Source data:
-=-=-=-=-

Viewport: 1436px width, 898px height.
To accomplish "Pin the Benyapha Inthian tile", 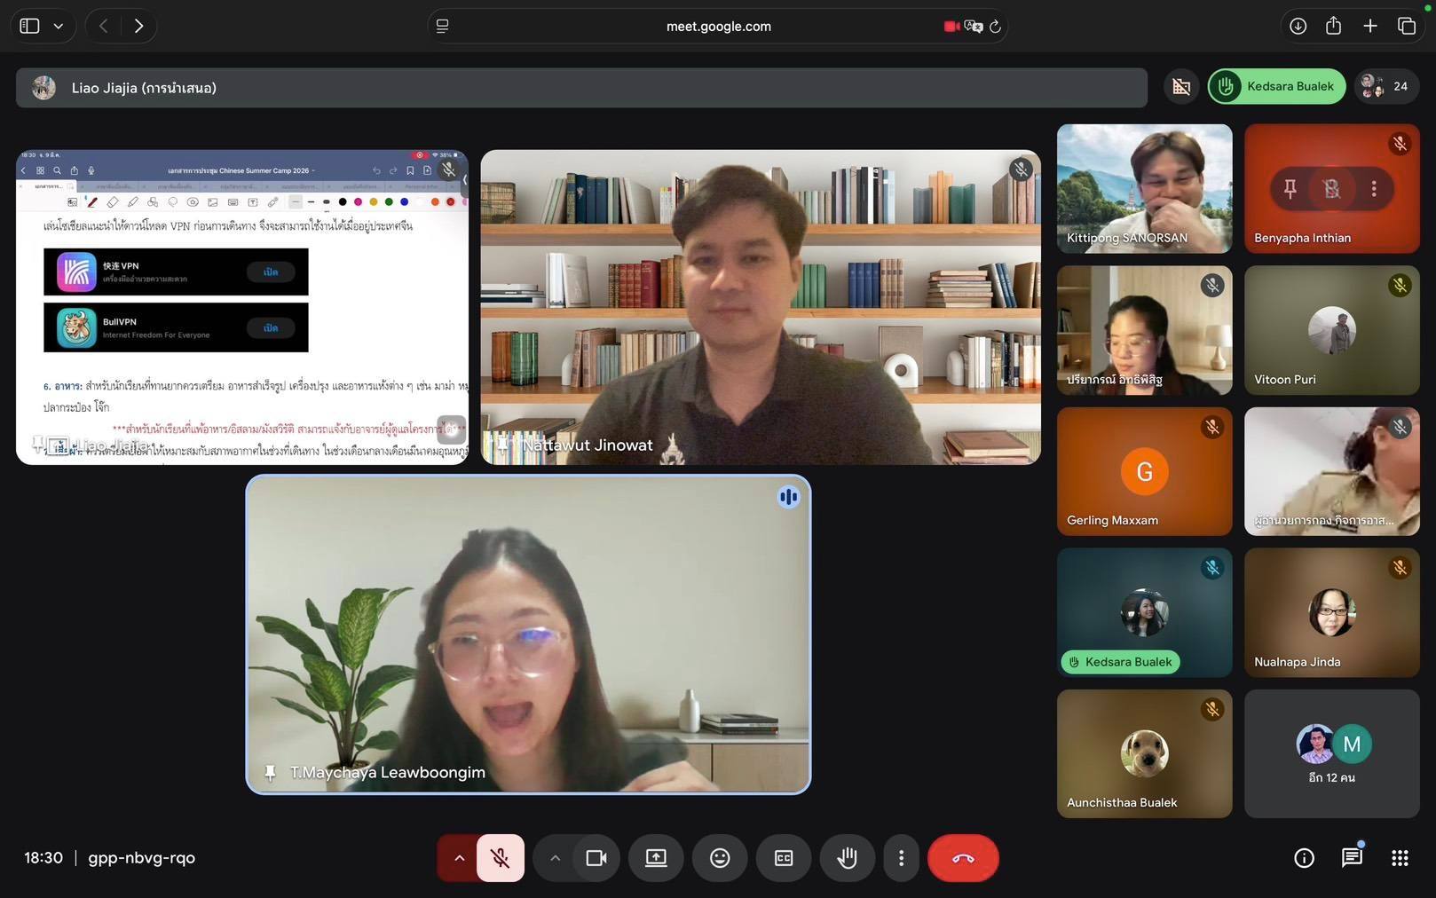I will [1290, 188].
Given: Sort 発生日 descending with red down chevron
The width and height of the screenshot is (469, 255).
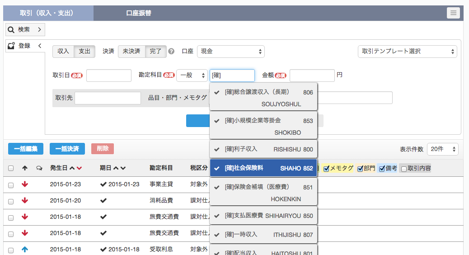Looking at the screenshot, I should tap(80, 168).
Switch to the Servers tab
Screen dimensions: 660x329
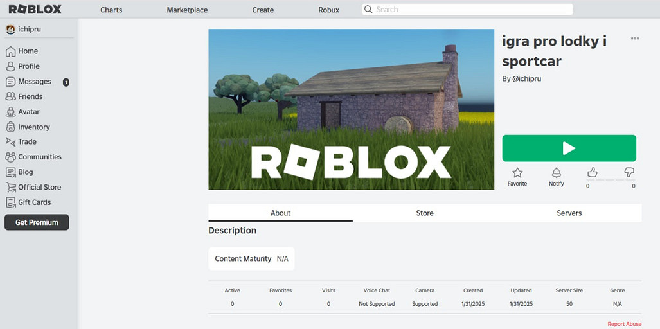click(x=569, y=213)
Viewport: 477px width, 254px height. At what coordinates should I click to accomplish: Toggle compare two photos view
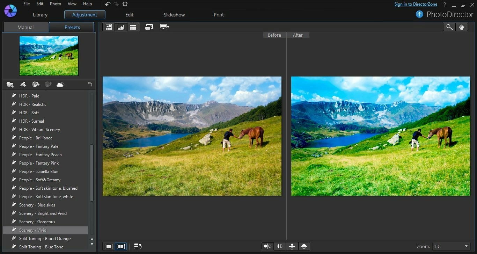(x=120, y=246)
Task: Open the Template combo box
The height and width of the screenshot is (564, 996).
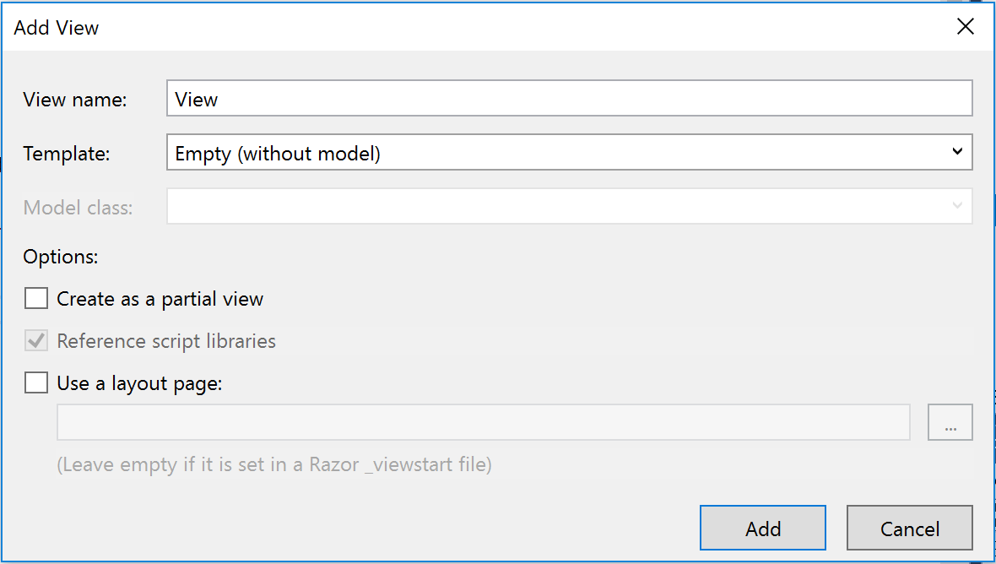Action: coord(557,153)
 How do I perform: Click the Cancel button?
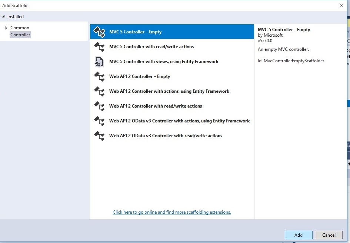[x=329, y=235]
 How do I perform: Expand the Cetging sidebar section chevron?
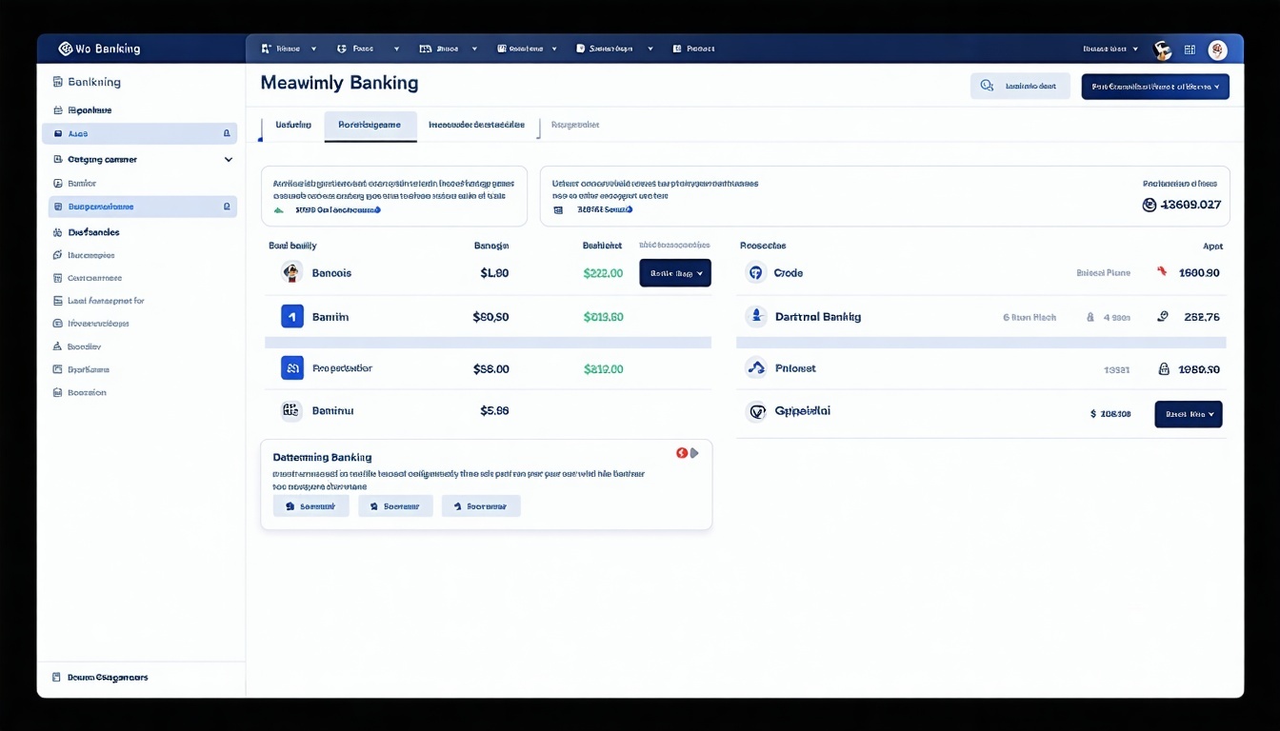229,160
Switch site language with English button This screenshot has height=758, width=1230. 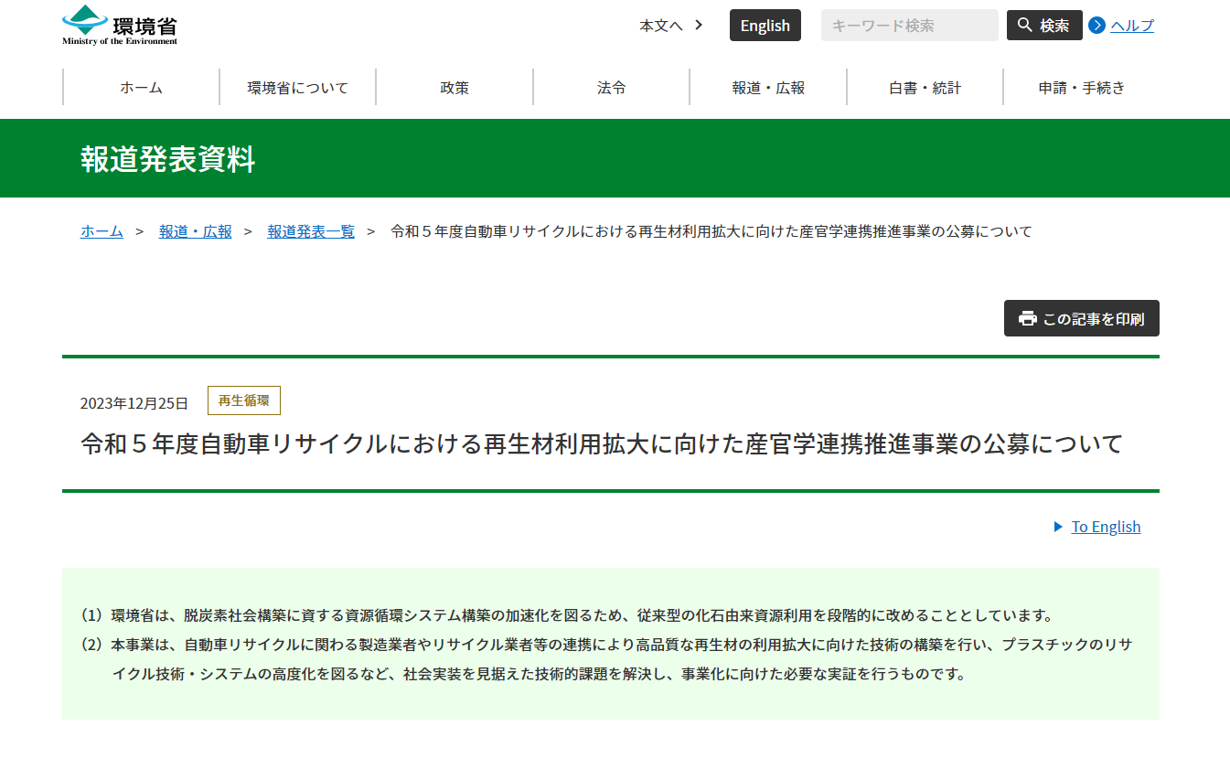point(765,26)
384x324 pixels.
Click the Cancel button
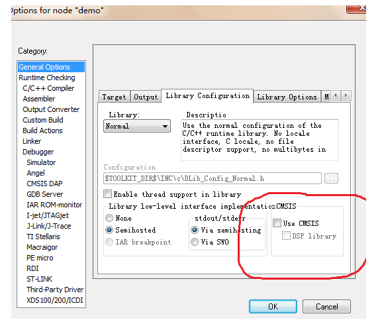point(326,306)
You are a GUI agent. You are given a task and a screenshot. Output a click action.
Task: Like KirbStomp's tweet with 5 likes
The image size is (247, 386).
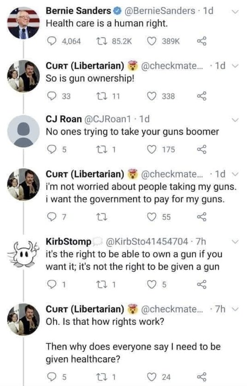(152, 284)
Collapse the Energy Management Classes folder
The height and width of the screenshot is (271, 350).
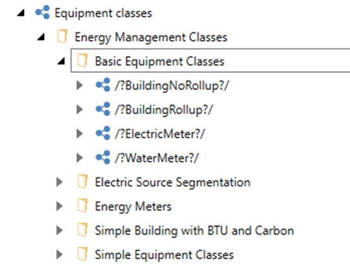pos(41,37)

-=-=-=-=-

• Your objective
Counting the line with "You are a GUI" and the last line of the data above, transcribe those two lines and every line between them exactly, without the pictures.

• Task solution
You are a GUI agent. You are given a task and a screenshot. Output a click action.
Task: Like KirbStomp's tweet with 5 likes
The image size is (247, 386).
(152, 284)
Collapse the Energy Management Classes folder
The height and width of the screenshot is (271, 350).
pos(41,37)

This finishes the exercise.